* [PROBLEM DETAILS] In the following material, identify every line holding the string "pixels" and return it.

════════

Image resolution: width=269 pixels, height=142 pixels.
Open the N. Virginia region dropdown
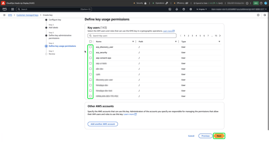(x=202, y=9)
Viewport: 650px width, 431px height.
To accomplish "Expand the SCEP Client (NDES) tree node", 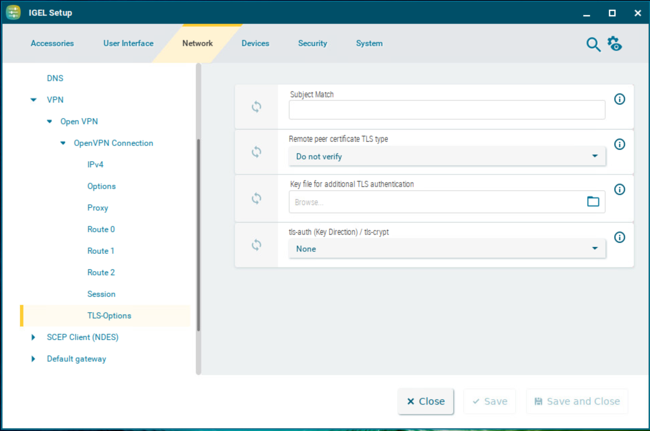I will [x=33, y=338].
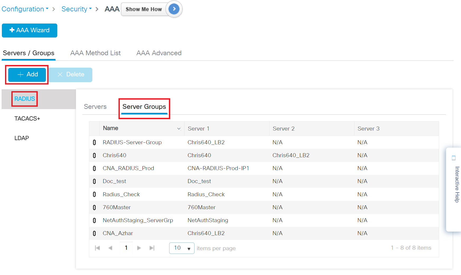Go to first page of results
This screenshot has width=461, height=275.
pyautogui.click(x=97, y=248)
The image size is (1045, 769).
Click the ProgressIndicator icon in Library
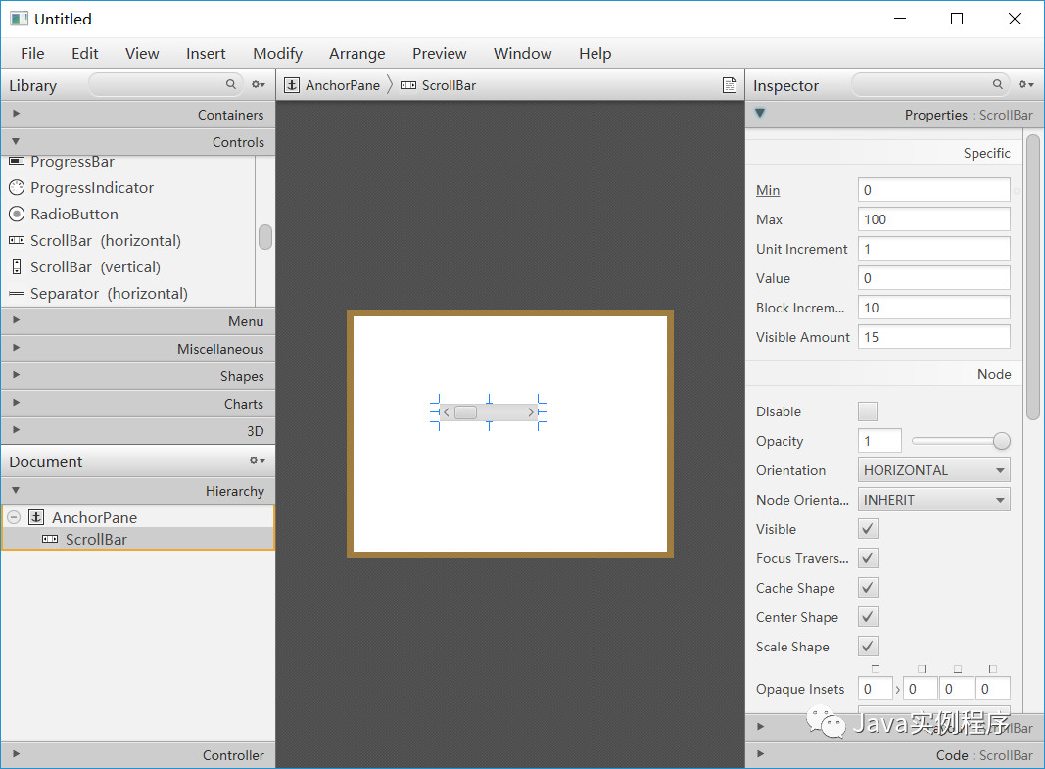18,187
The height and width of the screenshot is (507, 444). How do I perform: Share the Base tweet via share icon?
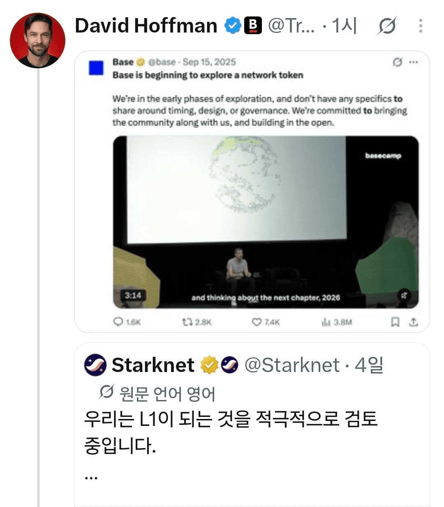414,322
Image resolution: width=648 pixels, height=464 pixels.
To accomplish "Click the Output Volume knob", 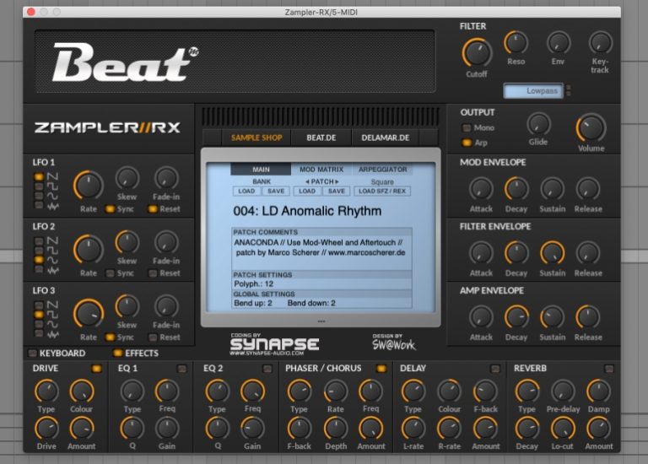I will [591, 128].
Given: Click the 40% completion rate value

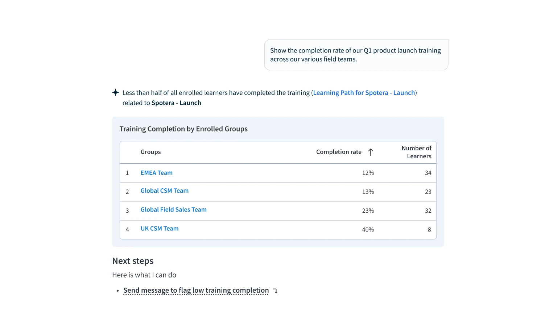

════════

* [ANSWER SPACE]
Image resolution: width=269 pixels, height=142 pixels.
Image resolution: width=648 pixels, height=464 pixels.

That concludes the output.